MIDTOWN — The streetcar proposed to connect Brooklyn and Queens waterfront neighborhoods will eliminate a "substantial" number of parking spaces and cause streets to be ripped up so underground utilities can be relocated, according to a study the city is using to guide its plans.
The exact amount of spaces that would be lost is unclear and the study has not been publicly released, but Harris Schechtman, national transit director for Sam Schwartz Engineering who conducted the streetcar study for a consortium of private developers, said the loss of parking is a given.
"It's understood, this was an eyes wide open study and the mayor's office has embraced it with eyes wide open, there are going to be parking implications," Schechtman said.
"These are decision points for the city's future as to how much do you continue to cater to parking and how much do you substitute transit that will really get people where they want to go?"
The study also addresses the expensive relocation of underground utilities such as gas, water and electric lines.
"The cost of utility relocation are very high in New York. We probably have more utilities under the street than anybody," Schechtman said. He estimated the amount to be in the hundreds of millions of dollars.
The parking and utility issues were also raised in a 2011 Department of Transportation study of a 6.8 mile streetcar system in Red Hook that determined the project was not feasible.
According to the Red Hook study, up to four parking spots would have to be eliminated at each street car stop. With 12 stops in each direction, that added up to 96 parking spaces for the stops alone.
Streets that were narrower than 44 feet would also require the elimination of parking on one side of the street to allow for traffic flow.
The proposal for the Brooklyn Queens Connector is a 16-mile corridor — that could mean the loss of an even more parking spaces along both sides of the route.
Christopher Hrones, who oversaw the 2011 study for the DOT, said that at the time the agency decided against a street car system because of its high cost of construction — $176 million — and the relatively small benefit to commuters.

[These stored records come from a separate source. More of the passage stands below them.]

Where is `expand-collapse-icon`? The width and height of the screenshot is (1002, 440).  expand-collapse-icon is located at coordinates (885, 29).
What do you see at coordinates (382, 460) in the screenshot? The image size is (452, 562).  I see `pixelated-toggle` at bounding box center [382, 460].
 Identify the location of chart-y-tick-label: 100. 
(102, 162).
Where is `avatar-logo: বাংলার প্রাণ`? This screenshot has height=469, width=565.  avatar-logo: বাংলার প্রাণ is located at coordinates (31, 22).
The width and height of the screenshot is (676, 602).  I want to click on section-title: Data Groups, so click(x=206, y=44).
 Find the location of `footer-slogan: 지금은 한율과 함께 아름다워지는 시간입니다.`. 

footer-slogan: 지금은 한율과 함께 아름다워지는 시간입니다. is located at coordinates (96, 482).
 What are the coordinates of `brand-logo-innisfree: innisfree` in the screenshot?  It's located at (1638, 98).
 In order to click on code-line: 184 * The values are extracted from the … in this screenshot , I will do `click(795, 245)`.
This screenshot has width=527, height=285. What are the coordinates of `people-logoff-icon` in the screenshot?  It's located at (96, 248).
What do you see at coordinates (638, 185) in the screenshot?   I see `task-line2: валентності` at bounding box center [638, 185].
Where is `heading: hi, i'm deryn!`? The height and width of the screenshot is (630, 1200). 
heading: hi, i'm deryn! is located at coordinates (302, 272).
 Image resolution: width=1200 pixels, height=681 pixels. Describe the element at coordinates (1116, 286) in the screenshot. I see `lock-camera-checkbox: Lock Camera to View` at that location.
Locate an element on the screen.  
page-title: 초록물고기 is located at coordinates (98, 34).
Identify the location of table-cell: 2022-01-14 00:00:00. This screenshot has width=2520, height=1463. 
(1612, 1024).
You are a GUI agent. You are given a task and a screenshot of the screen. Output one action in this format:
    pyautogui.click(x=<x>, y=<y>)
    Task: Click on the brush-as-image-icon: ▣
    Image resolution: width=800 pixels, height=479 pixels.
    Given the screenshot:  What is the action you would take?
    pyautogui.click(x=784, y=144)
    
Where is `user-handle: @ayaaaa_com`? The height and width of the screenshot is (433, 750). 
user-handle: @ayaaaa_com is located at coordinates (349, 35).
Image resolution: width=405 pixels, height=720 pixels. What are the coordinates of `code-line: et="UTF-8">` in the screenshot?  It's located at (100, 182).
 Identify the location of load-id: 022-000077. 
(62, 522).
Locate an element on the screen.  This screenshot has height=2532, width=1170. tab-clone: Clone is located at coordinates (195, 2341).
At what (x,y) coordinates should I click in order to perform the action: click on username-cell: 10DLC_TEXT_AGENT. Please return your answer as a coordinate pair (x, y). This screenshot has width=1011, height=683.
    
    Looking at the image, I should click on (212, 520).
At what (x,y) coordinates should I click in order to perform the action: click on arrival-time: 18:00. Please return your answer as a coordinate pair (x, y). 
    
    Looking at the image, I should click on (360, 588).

“It wasn’t clear how you were going to get that much of an improvement in terms of travel times and reliability,” said Hrones, who left the DOT in 2014 and now works as a transportation consultant in San Francisco.
The 2011 study looked at how the construction of a streetcar system connecting Red Hook and Downtown Brooklyn would affect utilities, parking and the neighborhood’s narrow streets. The DOT concluded that the best route for the street car was along a similar route to the MTA’s B61 bus.
Considering both the streetcar and B61 would deal with the same traffic conditions, there wouldn’t be much difference in service, Hrones said. The MTA also said during the study that if the streetcar system were green lighted, then it would consider cutting the B61 line because of redundancy.
“It would have made no sense,” Hrones said. “Why have two different transit routes do closely the same thing?”
Metropolitan Transportation Authority officials said no decisions on service have been made should the BQX plan come to fruition.
"We have had productive discussions with the private sector leaders who have developed this idea, and we are interested in hearing more about the mayor's plan and any other proposals to improve transportation options," said MTA spokesman Kevin Ortiz.
Under the $2.5 billion plan introduced by Mayor Bill de Blasio at his State of the City Address last week, the streetcar would travel through Long Island City, Astoria, Downtown Brooklyn, Red Hook and the Brooklyn Navy Yard, providing access to 40,000 NYCHA residents along the way.
The streetcar would provide a way to travel between Brooklyn and Queens, which are experiencing job and residential growth, without commuters having to travel through Manhattan.
The project would break ground in 2020.
De Blasio spokesman Wiley Norvell said the route is not yet finalized.
"There will be extensive outreach prior to route selection that will include a very honest discussion of what the trade-offs are for communities, parking included. That input will help us determine the best route for new service," Norvell said.
"On the whole, we believe a brand new form of public transit promising fast commute times up and down the East River will prove compelling to many communities," he added.
The cost to move "very old sub-surface infrastructure" has been taken into account, he said.
Schechtman said this plan differs from the Red Hook proposal because of the size of the project.
The streetcar could provide 53,000 rides per day 10 years after it's completed and would pay for itself.
The city plans to create a local development corporation that would issue tax exempt bonds that would be paid by new property tax revenue created by rising values along the streetcar route.
Schechtman said the study projects $4 billion in increased property taxes from existing and new development over the life of the bonds.
"Much of the area that we are traversing with the BQX is already developed," Schechtman said. "So you begin day one with a lot of development there and that development is going to increase in value immediately once the line comes in."
Norvell called the plan a "self-financed project that the city itself can deliver."
Hrones said streetcars offer riders smoother trips than buses. But its real advantage only happens when it is separated from general traffic and can run unimpeded. Finding that space in the city to make that happen is difficult, Hrones said.
In the 2011 study, the DOT identified only one possible area where a street car could operate free of traffic. It was through the middle of the Red Hook Houses, and residents quickly shot the suggestion down, Hrones said.
"It will be a real challenge to find an alignment, a route, that actually saves a significant amount of time and makes the route more reliable,” he said.